[Assignment]
All lines between the one holding "This screenshot has height=600, width=800." and the end of the material below, both ends included, should be restated exactly.

[Working data]
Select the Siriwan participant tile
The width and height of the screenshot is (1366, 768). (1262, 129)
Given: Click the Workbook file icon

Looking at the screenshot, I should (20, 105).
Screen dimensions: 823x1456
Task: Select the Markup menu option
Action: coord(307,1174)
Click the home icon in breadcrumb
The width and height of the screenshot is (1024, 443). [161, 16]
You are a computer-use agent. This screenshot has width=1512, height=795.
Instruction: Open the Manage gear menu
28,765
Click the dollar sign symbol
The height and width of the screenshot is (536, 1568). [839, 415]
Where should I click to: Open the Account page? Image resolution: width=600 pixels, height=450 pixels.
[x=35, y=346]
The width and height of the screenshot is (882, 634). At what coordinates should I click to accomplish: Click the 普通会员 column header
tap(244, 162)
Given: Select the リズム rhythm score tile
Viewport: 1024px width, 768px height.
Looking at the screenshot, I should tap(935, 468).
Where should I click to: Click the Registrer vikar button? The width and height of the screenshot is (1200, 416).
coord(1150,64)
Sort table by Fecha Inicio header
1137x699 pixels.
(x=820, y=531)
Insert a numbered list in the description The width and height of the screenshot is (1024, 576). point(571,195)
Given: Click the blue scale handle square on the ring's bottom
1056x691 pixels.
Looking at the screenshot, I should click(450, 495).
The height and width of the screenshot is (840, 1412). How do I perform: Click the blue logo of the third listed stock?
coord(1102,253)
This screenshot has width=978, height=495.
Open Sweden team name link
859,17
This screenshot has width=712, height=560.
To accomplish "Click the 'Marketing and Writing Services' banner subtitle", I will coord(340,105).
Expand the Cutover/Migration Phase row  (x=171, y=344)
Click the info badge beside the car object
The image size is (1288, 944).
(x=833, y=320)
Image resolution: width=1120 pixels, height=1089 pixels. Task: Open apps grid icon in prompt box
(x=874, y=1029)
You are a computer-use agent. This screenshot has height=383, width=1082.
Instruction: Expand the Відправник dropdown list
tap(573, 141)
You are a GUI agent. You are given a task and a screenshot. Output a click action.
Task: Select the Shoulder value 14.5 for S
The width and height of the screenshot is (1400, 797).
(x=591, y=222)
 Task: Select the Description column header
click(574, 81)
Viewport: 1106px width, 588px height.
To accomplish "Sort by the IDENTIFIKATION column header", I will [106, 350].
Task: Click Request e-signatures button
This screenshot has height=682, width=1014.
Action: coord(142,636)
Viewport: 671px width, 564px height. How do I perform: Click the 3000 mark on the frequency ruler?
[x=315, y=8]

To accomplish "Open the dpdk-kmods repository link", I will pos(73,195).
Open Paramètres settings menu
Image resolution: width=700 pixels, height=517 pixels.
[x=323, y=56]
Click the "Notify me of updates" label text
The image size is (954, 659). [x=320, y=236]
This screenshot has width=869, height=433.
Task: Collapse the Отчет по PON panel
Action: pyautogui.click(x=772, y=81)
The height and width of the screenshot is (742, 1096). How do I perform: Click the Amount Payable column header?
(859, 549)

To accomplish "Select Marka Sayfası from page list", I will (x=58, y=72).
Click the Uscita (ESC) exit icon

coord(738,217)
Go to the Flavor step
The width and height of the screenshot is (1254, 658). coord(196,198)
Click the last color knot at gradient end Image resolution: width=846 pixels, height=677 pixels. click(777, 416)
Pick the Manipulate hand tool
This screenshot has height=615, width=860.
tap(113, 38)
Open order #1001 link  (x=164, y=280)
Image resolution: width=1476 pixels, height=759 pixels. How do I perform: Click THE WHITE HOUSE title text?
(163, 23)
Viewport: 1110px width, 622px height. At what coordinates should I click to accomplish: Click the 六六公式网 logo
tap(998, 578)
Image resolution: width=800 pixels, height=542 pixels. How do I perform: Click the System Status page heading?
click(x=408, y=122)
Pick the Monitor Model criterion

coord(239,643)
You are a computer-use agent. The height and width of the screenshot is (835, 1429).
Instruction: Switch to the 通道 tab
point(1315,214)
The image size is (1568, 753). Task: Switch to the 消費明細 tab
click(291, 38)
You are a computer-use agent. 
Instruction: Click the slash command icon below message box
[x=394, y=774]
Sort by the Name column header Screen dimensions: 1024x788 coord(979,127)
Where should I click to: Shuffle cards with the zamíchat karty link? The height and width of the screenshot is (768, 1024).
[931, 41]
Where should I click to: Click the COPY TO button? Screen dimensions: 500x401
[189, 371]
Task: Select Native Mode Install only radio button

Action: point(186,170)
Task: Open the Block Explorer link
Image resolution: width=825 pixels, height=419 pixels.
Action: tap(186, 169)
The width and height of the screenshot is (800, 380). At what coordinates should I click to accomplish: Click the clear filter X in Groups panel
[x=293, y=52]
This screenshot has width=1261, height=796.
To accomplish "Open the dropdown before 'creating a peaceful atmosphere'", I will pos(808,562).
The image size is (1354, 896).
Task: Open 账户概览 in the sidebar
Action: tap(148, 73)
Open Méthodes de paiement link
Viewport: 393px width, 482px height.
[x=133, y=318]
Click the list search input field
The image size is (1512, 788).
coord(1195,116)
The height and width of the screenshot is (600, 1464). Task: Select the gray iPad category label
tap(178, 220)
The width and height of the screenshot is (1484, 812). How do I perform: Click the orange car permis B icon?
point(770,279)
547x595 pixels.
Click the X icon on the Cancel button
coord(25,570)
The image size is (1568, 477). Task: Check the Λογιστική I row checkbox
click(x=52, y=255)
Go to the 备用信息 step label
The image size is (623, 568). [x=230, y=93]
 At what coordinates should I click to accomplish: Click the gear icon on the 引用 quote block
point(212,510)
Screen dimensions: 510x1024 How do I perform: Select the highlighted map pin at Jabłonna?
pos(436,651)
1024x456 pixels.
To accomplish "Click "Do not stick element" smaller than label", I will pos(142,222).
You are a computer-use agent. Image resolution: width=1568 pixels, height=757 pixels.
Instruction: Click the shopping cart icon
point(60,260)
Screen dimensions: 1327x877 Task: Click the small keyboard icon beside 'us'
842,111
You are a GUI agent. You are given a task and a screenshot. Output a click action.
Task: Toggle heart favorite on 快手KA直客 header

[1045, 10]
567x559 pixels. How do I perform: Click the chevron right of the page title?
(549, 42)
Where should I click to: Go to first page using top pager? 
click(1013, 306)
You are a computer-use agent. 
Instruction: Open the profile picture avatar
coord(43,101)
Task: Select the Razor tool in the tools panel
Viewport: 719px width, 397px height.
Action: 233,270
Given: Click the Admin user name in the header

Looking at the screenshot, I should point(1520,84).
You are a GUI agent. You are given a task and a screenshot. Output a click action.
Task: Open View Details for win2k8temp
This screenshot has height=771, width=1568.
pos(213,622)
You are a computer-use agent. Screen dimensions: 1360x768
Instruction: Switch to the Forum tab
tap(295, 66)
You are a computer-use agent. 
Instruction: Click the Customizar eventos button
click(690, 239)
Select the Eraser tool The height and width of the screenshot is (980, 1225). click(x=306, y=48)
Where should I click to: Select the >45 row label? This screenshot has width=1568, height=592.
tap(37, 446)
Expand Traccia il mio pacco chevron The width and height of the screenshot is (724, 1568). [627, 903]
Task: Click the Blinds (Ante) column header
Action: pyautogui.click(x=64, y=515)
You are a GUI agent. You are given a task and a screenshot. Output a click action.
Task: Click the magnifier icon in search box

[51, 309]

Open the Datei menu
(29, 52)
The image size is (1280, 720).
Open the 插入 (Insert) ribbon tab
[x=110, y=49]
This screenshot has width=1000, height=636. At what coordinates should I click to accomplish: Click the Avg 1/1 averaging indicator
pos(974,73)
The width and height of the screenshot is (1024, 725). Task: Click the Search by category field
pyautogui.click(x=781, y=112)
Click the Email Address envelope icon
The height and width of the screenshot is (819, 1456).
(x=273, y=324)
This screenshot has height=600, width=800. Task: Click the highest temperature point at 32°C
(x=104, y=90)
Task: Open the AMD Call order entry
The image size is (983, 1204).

[Solution for this task]
This screenshot has height=600, width=800. Task: Click the highest temperature point at 32°C
(x=104, y=90)
Task: Open the AMD Call order entry
The image size is (983, 1204).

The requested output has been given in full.